→ PROMPT
Write out each record exactly as given, but do not include the pictures.

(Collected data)
-=-=-

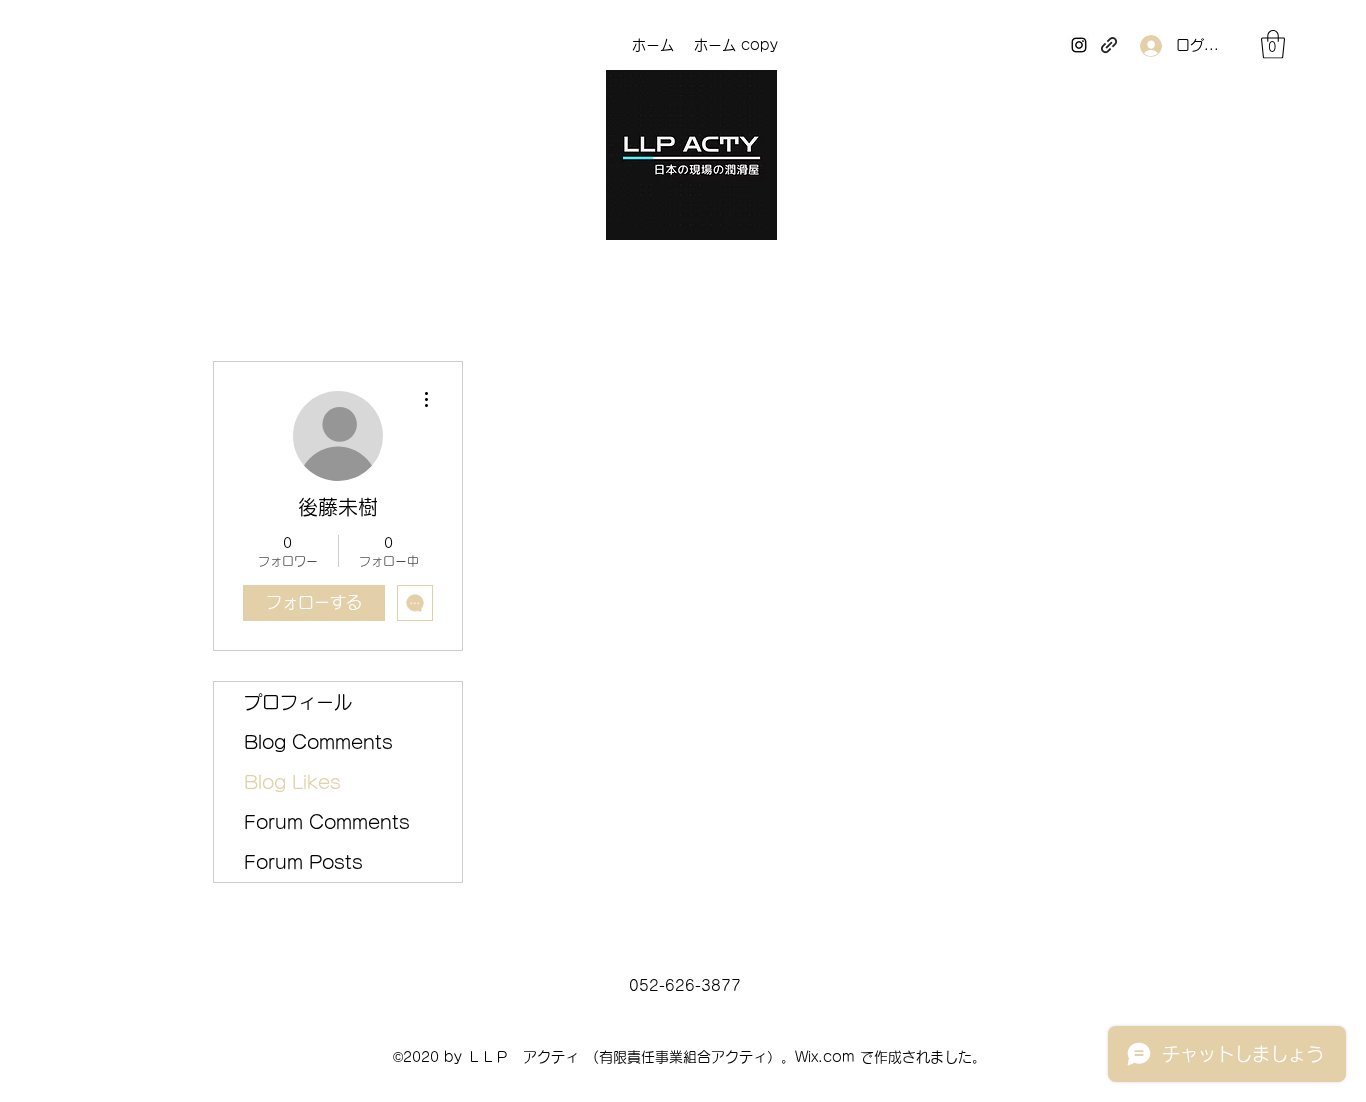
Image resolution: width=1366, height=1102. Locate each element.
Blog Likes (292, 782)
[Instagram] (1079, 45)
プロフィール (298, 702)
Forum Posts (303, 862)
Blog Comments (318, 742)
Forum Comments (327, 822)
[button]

-=-=-

→ RESPONSE BELOW
Image resolution: width=1366, height=1102. Locate each element.
Blog Likes (292, 782)
[Instagram] (1079, 45)
プロフィール (298, 702)
Forum Posts (303, 862)
Blog Comments (318, 742)
Forum Comments (327, 822)
[button]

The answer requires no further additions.